Future directions in the discovery of transcription-factor binding sites

Francis Collins has said [1] that further multi-species comparisons, especially those occupying distinct evolutionary positions, will lead to significant refinements in our understanding of the functional importance of conserved sequences and are thus crucial to the functional characterization of the human genome. Sidow [107] noted that identification of the majority of functional elements relevant to human biology requires placental genomes beyond those of human, mouse, and rat. Sidow commented that "Building a parts list is important, but multiple sequence alignments by themselves do not quantify conservation and allow only limited inference as to which conserved functional element is more constrained than another" [107].

In recent years, a number of efforts have been focused on attempting to predict TFBSs using structural information on the protein or related protein-DNA complexes. Some of these studies have attempted to determine what 'recognition rules' or 'recognition code' may exist that stipulate which DNA base-pairs are likely to be bound by which amino acids, in the context of a particular structural class of DNA binding proteins. These approaches have come either from analysis of databases of well-characterized DNA-protein interactions [108-112], from computer modeling [113,114], or from experiments employing in vitro selection from a randomized library, either of the DNA base pairs or the amino-acid residues implicated in sequence-specific binding [115-117]. There is no obvious, simple code like the genetic code, however, and any recognition rules that might exist are likely to be quite degenerate and highly dependent upon the docking arrangement of the protein with its DNA binding site [118]. This area of work, including the possibility of deciphering a 'probabilistic code', is discussed by Benos et al. [119]. Such efforts will be greatly aided by the further development of high-throughput technologies for identifying interactions between TFs and their DNA binding sites, so that much larger datasets can be generated for analyses required to decipher any 'degenerate probability codes' or to be used as training sets for developing improved DNA binding-site prediction algorithms. Similarly, the lack of a sufficient set of TFs of well-characterized DNA-binding specificities has also resulted in the lack of a good test set for the evaluation of new algorithms aimed at predicting transcriptional enhancers.

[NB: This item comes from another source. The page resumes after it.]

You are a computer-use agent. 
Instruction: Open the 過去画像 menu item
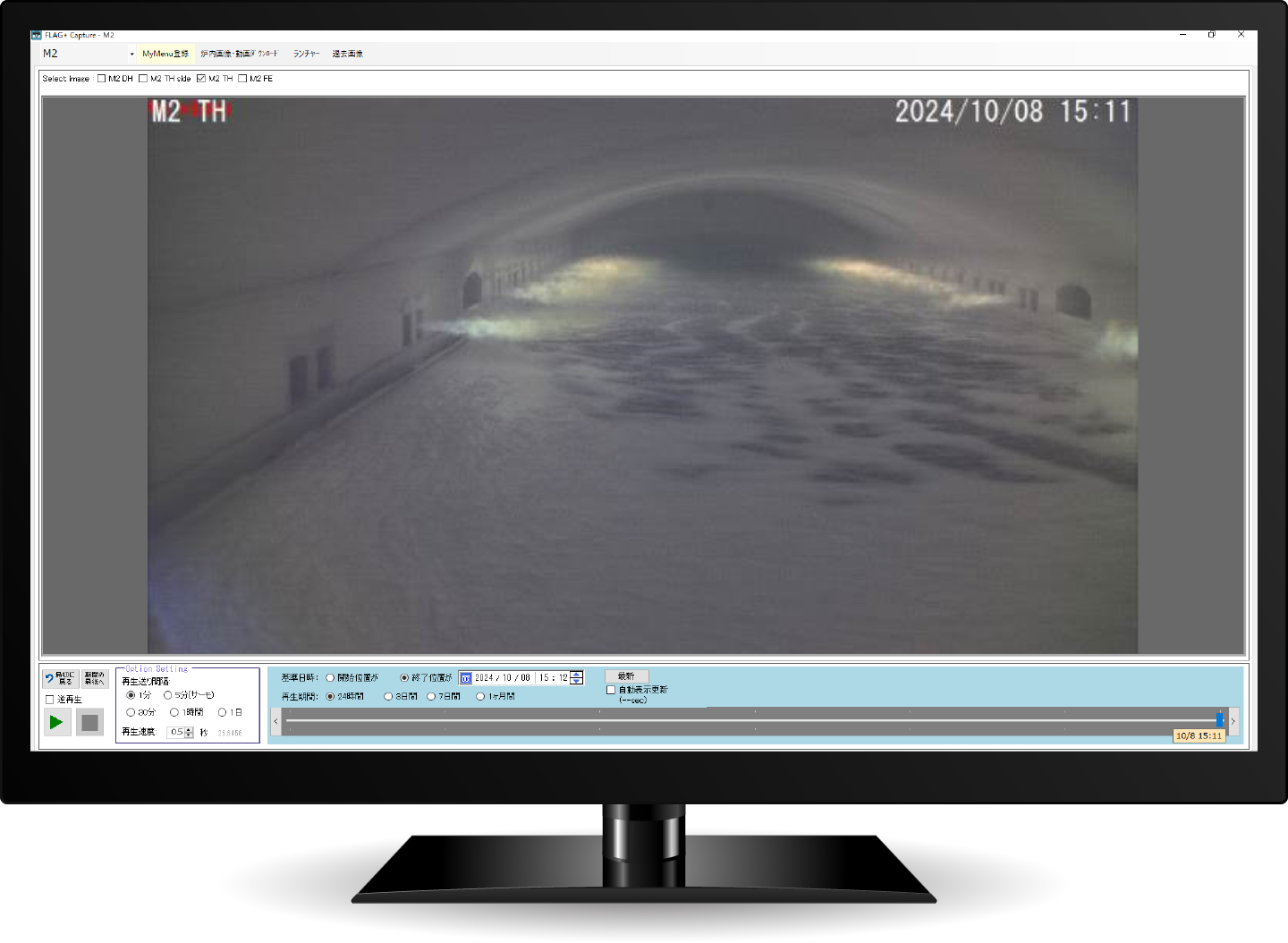[348, 54]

There are predicted to be around 1,850 TFs in the human genome [120], but only a very small fraction of them have well-characterized binding specificities. The challenge will be to characterize these specificities, so that their target genes and potential combinatorial modes of transcriptional regulatory control can be discovered. Studies using the various high-throughput technologies described earlier will permit a better understanding of the locations and organization of regulatory DNA elements in higher eukaryotic genomes and the regulatory complexity resulting from combinatorial interactions of TFs. Finally, there is a need for the development of high-throughput transgenic bioassays for validating predicted enhancers, as experimental verification of predicted cis-regulatory elements is currently another major limiting step. The combination of these different kinds of transcription-factor binding-site data, together with mRNA expression analysis, protein-interaction databases and prior genetic and biochemical data in the literature, will allow the construction of more detailed connectivity maps of transcriptional regulatory networks [10,13,121-125].